■ **TO DO**
Scan the entries that follow for the word "Toggle", then report every line in which it appears.

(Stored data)

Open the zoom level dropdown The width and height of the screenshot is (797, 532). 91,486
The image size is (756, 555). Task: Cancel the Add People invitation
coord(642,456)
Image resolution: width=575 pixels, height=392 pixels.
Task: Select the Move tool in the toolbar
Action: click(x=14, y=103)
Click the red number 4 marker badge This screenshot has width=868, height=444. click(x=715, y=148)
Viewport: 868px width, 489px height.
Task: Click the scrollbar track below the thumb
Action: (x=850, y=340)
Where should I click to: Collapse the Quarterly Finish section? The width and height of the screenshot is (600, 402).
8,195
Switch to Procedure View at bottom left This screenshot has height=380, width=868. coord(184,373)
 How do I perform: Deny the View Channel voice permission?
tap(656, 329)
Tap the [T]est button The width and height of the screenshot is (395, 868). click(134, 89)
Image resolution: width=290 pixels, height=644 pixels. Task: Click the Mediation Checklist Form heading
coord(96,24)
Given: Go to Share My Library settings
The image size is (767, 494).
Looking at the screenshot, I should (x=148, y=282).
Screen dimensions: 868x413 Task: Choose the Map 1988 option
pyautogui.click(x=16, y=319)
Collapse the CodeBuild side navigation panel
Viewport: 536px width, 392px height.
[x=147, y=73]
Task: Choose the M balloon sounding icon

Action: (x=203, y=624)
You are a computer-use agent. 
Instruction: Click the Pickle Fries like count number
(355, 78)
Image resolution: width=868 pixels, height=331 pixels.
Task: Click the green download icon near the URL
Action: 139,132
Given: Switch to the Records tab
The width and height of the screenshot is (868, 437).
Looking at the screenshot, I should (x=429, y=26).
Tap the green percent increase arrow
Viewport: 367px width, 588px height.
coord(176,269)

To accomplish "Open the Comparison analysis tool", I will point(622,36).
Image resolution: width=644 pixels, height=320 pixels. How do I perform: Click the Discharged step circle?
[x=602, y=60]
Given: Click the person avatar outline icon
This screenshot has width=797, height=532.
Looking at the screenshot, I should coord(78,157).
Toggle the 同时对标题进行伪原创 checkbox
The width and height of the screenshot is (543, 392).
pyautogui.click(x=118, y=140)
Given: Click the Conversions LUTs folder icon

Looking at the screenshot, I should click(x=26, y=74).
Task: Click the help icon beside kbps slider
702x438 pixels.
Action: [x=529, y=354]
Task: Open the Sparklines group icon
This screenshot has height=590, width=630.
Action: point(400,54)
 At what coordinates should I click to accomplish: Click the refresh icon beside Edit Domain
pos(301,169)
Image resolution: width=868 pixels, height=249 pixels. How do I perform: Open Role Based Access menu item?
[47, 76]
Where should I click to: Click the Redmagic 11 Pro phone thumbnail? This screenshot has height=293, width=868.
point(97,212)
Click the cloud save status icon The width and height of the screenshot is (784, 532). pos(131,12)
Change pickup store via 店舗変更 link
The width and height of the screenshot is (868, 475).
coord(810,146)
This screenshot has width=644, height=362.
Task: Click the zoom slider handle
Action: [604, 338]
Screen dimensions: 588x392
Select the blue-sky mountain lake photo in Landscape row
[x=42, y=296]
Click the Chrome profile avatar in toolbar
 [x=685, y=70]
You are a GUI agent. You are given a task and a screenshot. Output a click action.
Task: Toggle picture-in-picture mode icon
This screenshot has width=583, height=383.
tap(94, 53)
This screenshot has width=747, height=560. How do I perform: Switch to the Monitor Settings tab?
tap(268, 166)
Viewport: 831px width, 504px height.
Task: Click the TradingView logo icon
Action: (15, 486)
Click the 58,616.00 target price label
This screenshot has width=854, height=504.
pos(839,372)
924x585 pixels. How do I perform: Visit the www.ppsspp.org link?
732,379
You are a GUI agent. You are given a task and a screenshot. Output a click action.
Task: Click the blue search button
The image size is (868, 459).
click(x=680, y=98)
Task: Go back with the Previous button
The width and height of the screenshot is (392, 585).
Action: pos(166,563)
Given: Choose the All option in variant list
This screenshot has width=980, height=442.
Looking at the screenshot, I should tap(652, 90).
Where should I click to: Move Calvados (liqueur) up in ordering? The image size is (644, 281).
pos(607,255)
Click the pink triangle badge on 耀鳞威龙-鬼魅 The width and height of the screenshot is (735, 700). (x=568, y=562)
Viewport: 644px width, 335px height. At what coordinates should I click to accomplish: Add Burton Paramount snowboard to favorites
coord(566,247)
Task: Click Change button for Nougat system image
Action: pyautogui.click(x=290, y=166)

■ **ANSWER TO THIS EXERCISE**
Toggle the 同时对标题进行伪原创 checkbox
Task: Toggle picture-in-picture mode icon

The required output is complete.